July 12, 2000
One of the concerns about switching from protease inhibitors to NNRTIs has been that, by doing so, we would sacrifice some of the potency of the antiretroviral regimens and that patients would develop virologic failure. There is a growing body of evidence that tells us that is not the case. In this poster, Cotton (who works for Boehringer Ingelheim) reviewed eleven studies published or presented at international meetings in 1998 and 1999 that reported PI replacement with NVP (NRTIs were also changed in some cases).
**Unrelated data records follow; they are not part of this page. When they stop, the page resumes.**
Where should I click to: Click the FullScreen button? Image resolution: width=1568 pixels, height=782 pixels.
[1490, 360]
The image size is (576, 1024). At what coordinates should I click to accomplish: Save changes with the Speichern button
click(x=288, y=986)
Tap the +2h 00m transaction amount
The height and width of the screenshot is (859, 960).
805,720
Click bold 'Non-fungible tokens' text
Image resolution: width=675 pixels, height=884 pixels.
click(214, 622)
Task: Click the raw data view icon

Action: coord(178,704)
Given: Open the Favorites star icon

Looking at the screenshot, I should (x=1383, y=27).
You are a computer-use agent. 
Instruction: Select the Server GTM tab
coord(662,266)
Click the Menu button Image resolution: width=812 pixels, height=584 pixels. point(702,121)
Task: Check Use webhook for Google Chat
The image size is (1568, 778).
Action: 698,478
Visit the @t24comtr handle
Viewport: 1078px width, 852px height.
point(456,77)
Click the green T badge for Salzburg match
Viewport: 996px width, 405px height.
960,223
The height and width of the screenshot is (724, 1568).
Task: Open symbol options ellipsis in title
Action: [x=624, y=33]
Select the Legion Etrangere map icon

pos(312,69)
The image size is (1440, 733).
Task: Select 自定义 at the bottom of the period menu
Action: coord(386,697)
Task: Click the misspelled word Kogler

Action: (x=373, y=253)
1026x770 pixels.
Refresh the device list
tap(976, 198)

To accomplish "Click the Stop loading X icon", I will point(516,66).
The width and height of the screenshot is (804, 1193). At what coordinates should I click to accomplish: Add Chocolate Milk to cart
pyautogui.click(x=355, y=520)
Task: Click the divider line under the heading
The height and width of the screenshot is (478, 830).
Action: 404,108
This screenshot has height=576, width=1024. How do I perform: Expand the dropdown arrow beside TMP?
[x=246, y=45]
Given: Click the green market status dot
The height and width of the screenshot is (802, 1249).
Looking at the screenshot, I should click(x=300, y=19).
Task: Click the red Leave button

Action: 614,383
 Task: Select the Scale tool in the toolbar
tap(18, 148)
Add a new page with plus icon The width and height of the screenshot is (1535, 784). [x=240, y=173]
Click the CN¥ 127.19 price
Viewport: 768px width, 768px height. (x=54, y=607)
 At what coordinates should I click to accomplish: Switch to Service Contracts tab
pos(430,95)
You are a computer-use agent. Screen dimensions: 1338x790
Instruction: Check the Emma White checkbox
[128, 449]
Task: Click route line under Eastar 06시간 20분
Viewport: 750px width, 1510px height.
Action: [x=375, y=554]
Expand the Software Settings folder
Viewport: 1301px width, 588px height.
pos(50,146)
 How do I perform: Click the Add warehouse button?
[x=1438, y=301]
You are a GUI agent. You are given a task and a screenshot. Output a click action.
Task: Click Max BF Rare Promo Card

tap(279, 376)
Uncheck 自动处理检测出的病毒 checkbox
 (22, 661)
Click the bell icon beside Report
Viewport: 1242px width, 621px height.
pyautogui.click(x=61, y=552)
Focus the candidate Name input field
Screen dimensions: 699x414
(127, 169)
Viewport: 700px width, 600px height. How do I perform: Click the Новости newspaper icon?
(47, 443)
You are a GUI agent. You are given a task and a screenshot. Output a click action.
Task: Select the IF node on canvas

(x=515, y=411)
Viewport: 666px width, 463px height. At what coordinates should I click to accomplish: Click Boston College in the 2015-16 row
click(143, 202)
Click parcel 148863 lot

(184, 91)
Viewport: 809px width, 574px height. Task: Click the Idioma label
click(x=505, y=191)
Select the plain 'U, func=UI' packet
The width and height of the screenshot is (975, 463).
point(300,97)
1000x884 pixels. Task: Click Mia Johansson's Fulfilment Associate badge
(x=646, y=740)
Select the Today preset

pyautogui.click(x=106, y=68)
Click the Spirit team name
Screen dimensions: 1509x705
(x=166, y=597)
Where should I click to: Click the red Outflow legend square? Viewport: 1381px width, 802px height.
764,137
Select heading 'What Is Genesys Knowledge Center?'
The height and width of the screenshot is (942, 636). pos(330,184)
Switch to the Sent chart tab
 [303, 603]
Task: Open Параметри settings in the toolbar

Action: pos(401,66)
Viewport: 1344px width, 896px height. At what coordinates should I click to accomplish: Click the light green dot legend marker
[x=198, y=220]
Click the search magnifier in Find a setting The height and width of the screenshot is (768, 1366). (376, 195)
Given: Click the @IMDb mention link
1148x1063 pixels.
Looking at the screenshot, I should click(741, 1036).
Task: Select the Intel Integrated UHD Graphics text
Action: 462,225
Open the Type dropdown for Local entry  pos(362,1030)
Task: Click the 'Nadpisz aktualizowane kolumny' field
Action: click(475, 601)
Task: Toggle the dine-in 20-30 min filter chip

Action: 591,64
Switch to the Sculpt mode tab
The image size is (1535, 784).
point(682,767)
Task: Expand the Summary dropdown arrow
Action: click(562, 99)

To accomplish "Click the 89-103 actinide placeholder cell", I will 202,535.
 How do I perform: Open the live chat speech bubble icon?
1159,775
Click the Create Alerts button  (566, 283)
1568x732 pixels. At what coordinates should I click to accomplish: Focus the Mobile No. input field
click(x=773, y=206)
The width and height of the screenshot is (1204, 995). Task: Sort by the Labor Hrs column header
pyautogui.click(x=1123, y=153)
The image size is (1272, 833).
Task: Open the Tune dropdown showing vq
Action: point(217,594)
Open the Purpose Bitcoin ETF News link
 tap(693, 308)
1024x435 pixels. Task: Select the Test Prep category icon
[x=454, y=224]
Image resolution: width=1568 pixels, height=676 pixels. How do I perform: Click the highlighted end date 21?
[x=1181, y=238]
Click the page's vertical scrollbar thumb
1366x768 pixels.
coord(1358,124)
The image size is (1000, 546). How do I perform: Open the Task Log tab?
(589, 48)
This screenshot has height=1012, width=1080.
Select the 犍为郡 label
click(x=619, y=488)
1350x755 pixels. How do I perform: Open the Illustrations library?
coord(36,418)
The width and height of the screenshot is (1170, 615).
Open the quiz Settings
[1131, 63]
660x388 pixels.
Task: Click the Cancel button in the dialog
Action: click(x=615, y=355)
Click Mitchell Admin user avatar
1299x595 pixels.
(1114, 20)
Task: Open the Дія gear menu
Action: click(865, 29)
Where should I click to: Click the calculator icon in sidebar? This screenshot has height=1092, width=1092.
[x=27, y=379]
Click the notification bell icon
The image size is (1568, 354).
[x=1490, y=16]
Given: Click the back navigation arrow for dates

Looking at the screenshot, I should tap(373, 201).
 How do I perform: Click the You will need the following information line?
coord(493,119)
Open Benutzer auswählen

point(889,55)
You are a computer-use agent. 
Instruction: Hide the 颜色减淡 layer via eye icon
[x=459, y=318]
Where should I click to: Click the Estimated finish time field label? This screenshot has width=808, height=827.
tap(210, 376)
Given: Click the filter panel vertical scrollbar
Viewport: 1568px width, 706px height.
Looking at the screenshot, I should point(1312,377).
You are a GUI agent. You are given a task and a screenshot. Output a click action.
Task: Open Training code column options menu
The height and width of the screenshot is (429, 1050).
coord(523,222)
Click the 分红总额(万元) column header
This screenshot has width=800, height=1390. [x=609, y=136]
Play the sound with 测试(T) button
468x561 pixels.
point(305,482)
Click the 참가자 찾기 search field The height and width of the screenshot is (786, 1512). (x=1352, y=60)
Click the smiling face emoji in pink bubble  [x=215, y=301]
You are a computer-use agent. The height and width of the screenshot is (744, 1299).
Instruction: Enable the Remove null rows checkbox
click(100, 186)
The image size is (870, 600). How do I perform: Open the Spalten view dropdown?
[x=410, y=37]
A total of 370 HIV-suppressed patients who switched therapy were identified. In an on-treatment analysis at three and six months 281/303 (93%) and 176/204 (86%) patients respectively had maintained undetectable viral loads. The entry criteria was not the same in all studies, and some included patients with multi-nucleoside experience, so results are not directly comparable to other studies presented in this and other meetings in a more controlled population. In general, nevirapine is very well tolerated except for patients who develop a rash -- which in this composite analysis, had a frequency of only 4%. During this meeting we also learned that prednisone does not prevent rashes associated with nevirapine (see poster WePpB1378). Metabolic parameters improve quickly after the switch, and although a head-to-head comparison has not been performed with efavirenz, nevirapine seems to be more "lipid-friendly." The practical implication of this and other switch presentations is that our fears about lack of potency of some NNRTI-based regimens are not justified.